Stored data entries
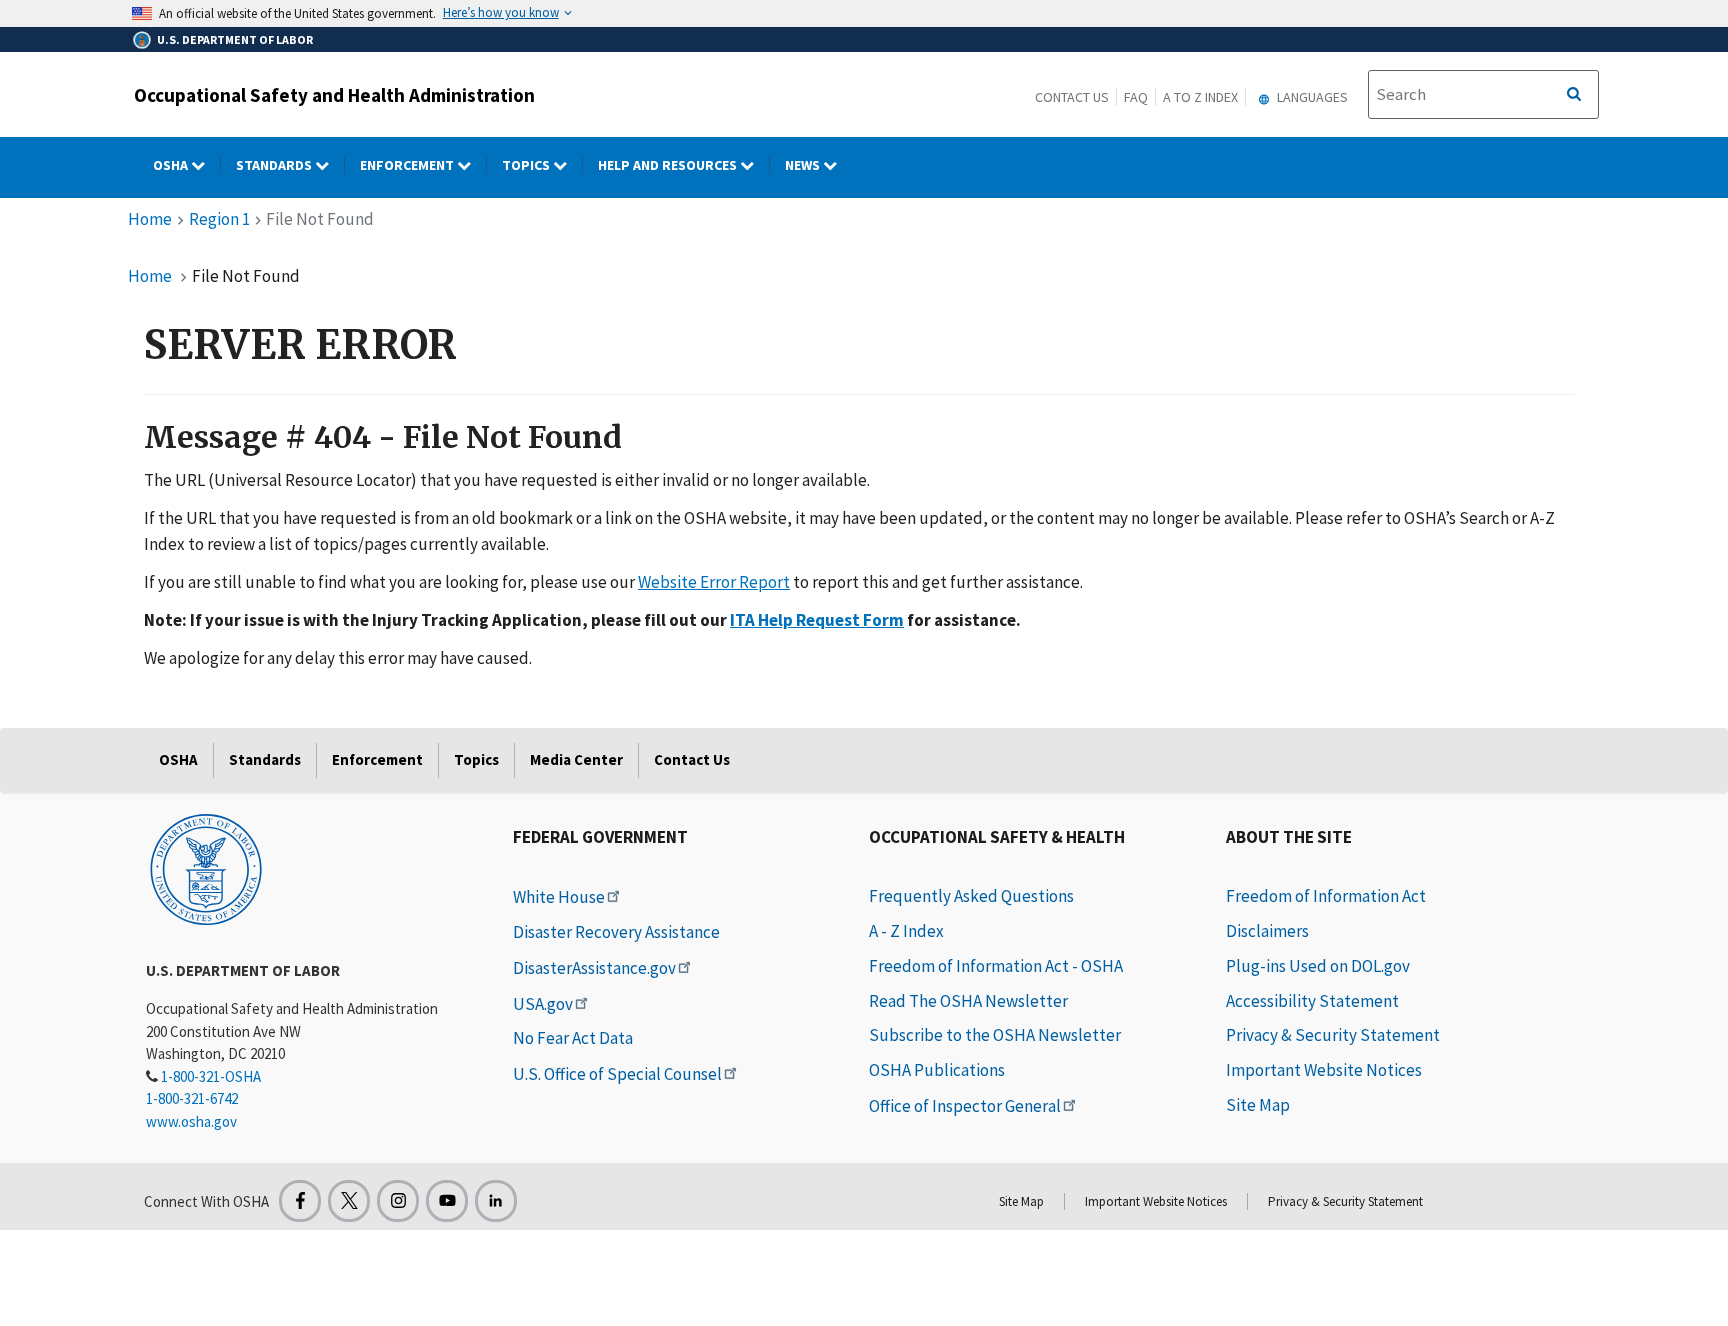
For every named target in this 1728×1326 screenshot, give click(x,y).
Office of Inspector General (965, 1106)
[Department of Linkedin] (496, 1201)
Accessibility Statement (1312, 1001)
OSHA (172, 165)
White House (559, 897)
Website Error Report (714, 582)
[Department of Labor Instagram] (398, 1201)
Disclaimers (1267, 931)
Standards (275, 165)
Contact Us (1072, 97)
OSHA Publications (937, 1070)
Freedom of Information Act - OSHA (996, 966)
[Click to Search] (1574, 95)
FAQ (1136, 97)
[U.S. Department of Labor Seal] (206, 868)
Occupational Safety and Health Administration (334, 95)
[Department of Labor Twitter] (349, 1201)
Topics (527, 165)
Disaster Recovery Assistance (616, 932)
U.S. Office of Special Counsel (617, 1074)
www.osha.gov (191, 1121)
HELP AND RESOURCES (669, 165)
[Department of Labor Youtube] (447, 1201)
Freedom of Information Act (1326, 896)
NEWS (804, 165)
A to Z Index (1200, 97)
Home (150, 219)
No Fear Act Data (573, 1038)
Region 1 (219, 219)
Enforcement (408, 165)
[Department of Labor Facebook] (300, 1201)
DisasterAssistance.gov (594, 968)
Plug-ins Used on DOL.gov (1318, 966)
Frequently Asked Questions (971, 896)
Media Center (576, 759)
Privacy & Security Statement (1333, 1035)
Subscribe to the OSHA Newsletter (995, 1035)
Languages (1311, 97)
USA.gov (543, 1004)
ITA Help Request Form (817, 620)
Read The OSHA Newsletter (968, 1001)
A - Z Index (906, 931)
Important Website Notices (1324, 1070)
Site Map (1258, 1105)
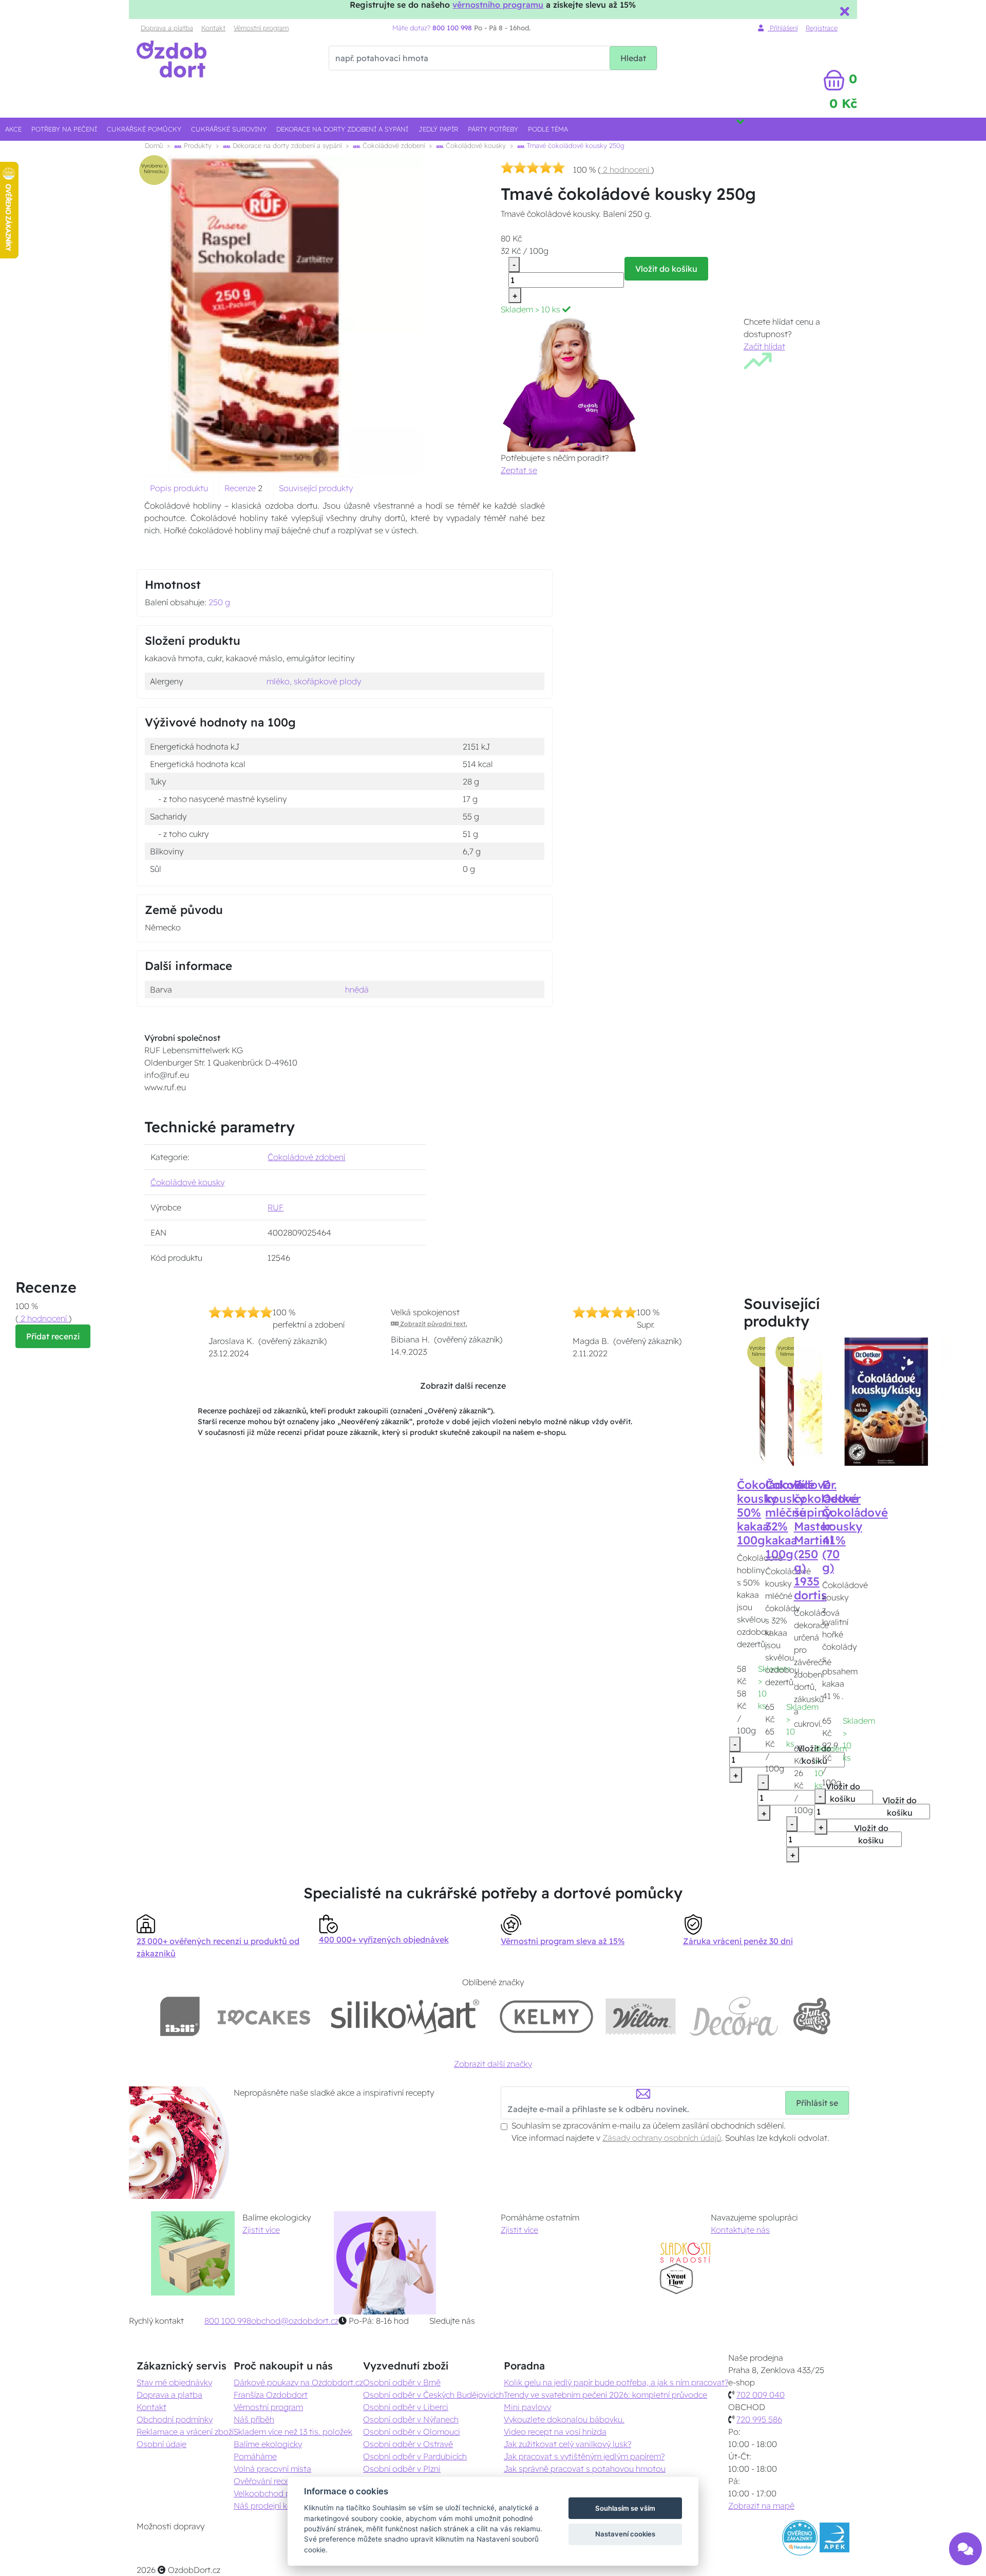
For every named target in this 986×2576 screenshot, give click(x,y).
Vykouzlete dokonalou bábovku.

* [What to produce] Pictures aside, restate the entries word for word.

* [Result of this exercise]
For every named target in this 1728×1326 screenshot, give click(x,y).
Office of Inspector General (965, 1106)
[Department of Linkedin] (496, 1201)
Accessibility Statement (1312, 1001)
OSHA (172, 165)
White House (559, 897)
Website Error Report (714, 582)
[Department of Labor Instagram] (398, 1201)
Disclaimers (1267, 931)
Standards (275, 165)
Contact Us (1072, 97)
OSHA Publications (937, 1070)
Freedom of Information Act - OSHA (996, 966)
[Click to Search] (1574, 95)
FAQ (1136, 97)
[U.S. Department of Labor Seal] (206, 868)
Occupational Safety and Health Administration (334, 95)
[Department of Labor Twitter] (349, 1201)
Topics (527, 165)
Disaster Recovery Assistance (616, 932)
U.S. Office of Special Counsel (617, 1074)
www.osha.gov (191, 1121)
HELP AND RESOURCES (669, 165)
[Department of Labor Youtube] (447, 1201)
Freedom of Information Act (1326, 896)
NEWS (804, 165)
A to Z Index (1200, 97)
Home (150, 219)
No Fear Act Data (573, 1038)
Region 1 (219, 219)
Enforcement (408, 165)
[Department of Labor Facebook] (300, 1201)
DisasterAssistance.gov (594, 968)
Plug-ins Used on DOL.gov (1318, 966)
Frequently Asked Questions (971, 896)
Media Center (576, 759)
Privacy & Security Statement (1333, 1035)
Subscribe to the OSHA Newsletter (995, 1035)
Languages (1311, 97)
USA.gov (543, 1004)
ITA Help Request Form (817, 620)
Read The OSHA Newsletter (968, 1001)
A - Z Index (906, 931)
Important Website Notices (1324, 1070)
Site Map (1258, 1105)
For every named target in this 986×2576 screenshot, give click(x,y).
Vykouzlete dokonalou bábovku.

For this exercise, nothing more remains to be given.